* **PROBLEM**: Write out the data that follows. Keep every character unchanged.

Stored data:
● ● ● ●

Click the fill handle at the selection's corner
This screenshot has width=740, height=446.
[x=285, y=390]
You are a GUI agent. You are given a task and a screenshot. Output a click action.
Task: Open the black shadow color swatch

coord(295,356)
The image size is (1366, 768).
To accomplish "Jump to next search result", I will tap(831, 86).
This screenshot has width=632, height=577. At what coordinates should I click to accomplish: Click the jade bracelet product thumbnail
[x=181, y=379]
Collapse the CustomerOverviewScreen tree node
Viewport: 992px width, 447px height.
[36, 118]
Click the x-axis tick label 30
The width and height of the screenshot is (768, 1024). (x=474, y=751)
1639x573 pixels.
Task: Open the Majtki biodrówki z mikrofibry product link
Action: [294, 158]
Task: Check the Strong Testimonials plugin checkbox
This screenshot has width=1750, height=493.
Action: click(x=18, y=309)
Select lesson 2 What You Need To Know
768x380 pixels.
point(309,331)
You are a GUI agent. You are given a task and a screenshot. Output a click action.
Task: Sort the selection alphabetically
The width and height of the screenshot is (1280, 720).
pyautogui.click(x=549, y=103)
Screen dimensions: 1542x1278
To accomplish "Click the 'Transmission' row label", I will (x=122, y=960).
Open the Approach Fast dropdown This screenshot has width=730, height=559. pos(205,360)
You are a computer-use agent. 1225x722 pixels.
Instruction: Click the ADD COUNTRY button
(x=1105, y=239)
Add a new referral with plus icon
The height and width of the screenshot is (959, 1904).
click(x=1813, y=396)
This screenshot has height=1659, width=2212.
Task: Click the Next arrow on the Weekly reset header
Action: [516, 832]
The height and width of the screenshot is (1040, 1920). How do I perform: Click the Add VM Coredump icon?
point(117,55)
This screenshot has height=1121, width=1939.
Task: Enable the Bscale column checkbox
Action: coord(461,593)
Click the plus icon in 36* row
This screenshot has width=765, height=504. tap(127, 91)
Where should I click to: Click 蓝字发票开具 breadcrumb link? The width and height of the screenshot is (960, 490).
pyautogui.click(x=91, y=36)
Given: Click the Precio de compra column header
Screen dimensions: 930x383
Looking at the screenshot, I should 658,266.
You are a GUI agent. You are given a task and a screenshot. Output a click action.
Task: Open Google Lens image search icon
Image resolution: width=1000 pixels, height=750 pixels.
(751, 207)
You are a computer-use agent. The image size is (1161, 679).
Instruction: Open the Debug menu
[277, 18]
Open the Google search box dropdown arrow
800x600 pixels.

● ● ● ●

* **RESPONSE**:
Click the fill handle at the selection's corner
This screenshot has width=740, height=446.
[x=285, y=390]
You are a GUI agent. You are given a task and a screenshot. Output a click action.
Task: Open the black shadow color swatch

coord(295,356)
The image size is (1366, 768).
To accomplish "Jump to next search result", I will tap(831, 86).
This screenshot has width=632, height=577. At what coordinates should I click to accomplish: Click the jade bracelet product thumbnail
[x=181, y=379]
Collapse the CustomerOverviewScreen tree node
Viewport: 992px width, 447px height.
[36, 118]
Click the x-axis tick label 30
The width and height of the screenshot is (768, 1024). (x=474, y=751)
1639x573 pixels.
Task: Open the Majtki biodrówki z mikrofibry product link
Action: [294, 158]
Task: Check the Strong Testimonials plugin checkbox
This screenshot has width=1750, height=493.
Action: click(x=18, y=309)
Select lesson 2 What You Need To Know
768x380 pixels.
point(309,331)
You are a GUI agent. You are given a task and a screenshot. Output a click action.
Task: Sort the selection alphabetically
The width and height of the screenshot is (1280, 720).
pyautogui.click(x=549, y=103)
Screen dimensions: 1542x1278
To accomplish "Click the 'Transmission' row label", I will (x=122, y=960).
Open the Approach Fast dropdown This screenshot has width=730, height=559. pos(205,360)
You are a computer-use agent. 1225x722 pixels.
Instruction: Click the ADD COUNTRY button
(x=1105, y=239)
Add a new referral with plus icon
The height and width of the screenshot is (959, 1904).
click(x=1813, y=396)
This screenshot has height=1659, width=2212.
Task: Click the Next arrow on the Weekly reset header
Action: [516, 832]
The height and width of the screenshot is (1040, 1920). How do I perform: Click the Add VM Coredump icon?
point(117,55)
This screenshot has height=1121, width=1939.
Task: Enable the Bscale column checkbox
Action: coord(461,593)
Click the plus icon in 36* row
This screenshot has width=765, height=504. tap(127, 91)
Where should I click to: Click 蓝字发票开具 breadcrumb link? The width and height of the screenshot is (960, 490).
pyautogui.click(x=91, y=36)
Given: Click the Precio de compra column header
Screen dimensions: 930x383
Looking at the screenshot, I should 658,266.
You are a GUI agent. You are given a task and a screenshot. Output a click action.
Task: Open Google Lens image search icon
Image resolution: width=1000 pixels, height=750 pixels.
(751, 207)
You are a computer-use agent. The image size is (1161, 679).
Instruction: Open the Debug menu
[277, 18]
Open the Google search box dropdown arrow
800x600 pixels.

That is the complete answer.